Back-to-the-landers were instrumental, symposium speakers agreed, in gradually transforming Vermont into what is arguably the most progressive state in the country. Their values often found fertile ground in a state with a strong tradition of tolerance and good-neighborliness.
Members of the Total Loss Farm commune in Guilford received warm welcomes from long-settled southern Vermonters, said Peter Gould
, whose 1971 novel, Burnt Toast
, is based on his life there. “We moved to that farm at just the right time,” he remarked. “The local farmers' children were all leaving the land.” The old-timers were pleased to be able to pass on skills to neophyte farmers who were also enthusiastic learners, Gould said.
More thespian and activist than farmer, though, Gould has performed internationally as one half of the politically minded duo Gould & Stearns. A longtime writer and teacher, he works with young students in Brattleboro, and is the founder of the children's theater camp Get Thee to a Funnery
in the Northeast Kingdom.
One audience member asked the panel that included historian Scott why the United States of 2016 is facing many of the same problems that the avowed revolutionaries of the 1970s had set out to solve. Was the revolution a failure?
Scott, who teaches at Eastern Mennonite University in Virginia, acknowledged that the full hippie and New Left agenda had not been implemented. But she pointed to successes that were
achieved by many movements of the era, including those focused on feminism and gay rights. “Maybe there really was a revolution,” Scott suggested.
But it came slowly for gay men in Vermont, State Rep. Bill Lippert
(D-Chittenden 4-2) pointed out in what was the day's most absorbing address.
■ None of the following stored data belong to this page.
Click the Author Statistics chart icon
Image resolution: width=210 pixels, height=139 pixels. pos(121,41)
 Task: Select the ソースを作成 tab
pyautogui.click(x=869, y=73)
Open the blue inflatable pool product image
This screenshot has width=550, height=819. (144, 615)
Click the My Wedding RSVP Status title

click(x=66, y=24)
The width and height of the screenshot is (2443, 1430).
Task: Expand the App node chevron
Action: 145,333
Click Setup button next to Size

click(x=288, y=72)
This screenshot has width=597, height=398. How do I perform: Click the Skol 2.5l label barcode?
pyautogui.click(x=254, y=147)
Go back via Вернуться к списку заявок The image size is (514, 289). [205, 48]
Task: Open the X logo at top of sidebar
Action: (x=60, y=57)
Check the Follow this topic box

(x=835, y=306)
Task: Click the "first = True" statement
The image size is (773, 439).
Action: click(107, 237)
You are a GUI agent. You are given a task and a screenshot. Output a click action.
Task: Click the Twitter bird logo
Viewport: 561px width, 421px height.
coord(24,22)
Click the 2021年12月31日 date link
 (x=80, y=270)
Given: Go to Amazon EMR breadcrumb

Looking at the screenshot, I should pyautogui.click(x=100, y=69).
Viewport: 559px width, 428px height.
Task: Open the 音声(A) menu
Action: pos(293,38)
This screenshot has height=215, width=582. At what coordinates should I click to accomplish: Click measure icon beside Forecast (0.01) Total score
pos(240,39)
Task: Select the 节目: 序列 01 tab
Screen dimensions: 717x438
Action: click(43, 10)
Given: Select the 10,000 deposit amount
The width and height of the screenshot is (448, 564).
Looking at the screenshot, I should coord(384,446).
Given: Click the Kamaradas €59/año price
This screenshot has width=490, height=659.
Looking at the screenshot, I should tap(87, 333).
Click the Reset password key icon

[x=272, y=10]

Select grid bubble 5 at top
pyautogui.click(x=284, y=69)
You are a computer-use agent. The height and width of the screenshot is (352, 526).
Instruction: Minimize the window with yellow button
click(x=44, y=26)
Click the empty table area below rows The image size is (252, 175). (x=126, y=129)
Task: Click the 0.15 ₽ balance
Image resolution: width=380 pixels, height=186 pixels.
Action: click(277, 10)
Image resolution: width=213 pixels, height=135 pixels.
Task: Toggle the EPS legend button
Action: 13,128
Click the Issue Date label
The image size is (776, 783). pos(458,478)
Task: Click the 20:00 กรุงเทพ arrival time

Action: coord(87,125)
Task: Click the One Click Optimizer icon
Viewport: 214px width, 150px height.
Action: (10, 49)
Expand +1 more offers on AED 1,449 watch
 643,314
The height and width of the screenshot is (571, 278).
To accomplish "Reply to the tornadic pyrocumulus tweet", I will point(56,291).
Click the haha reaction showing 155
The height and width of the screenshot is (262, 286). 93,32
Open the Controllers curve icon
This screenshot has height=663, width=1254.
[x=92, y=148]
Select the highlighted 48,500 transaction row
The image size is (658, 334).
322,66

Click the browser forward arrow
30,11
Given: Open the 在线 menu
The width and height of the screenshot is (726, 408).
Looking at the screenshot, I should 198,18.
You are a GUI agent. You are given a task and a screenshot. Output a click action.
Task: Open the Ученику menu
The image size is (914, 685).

He had moved to Vermont in 1972 as an antiwar and social-justice activist, recently graduated from Earlham College in Indiana. That was a full three years after the uprising outside the Stonewall Inn in Greenwich Village that marked the start of the militant gay-rights movement. But Lippert, who identified as gay, said he was nonplussed to find no trace of a gay male community in Vermont.
Earlier in the proceedings, Calder had noted the presence in Vermont of at least two communes composed of radical lesbians, who, she said, had spearheaded the gay-rights movement in the state. “But we're not finding any gay men's communes,” she added. “That wasn't seen as safe at the time.”
Indeed, overt hostility was common, Lippert remembered. Far from hosting gay student groups, the University of Vermont in the early 1970s was “still doing aversive treatment on gay men,” he said.
Only one bar in Burlington, the High Hat Lounge in the Main Street space subsequently occupied by Nectar's
, was known as a place gay men were allowed to frequent, Lippert recalled. But the High Hat had “unwritten rules” that included a ban on same-sex dancing, he noted.
“One night we said, 'This is ridiculous,' and started dancing together. The bartender cut us off from drinks. And soon the Burlington police came. We were thrown out and told we would be arrested for trespassing if we went back in,” Lippert said.
“It was a pivotal moment for me,” the 66-year-old legislator continued. “I made a decision to do everything I could in my lifetime to end homophobia — and to survive professionally.”
Lippert, who has represented Hinesburg in the Statehouse since 1994, may not have entirely accomplished that former objective, but he has clearly succeeded in his latter quest.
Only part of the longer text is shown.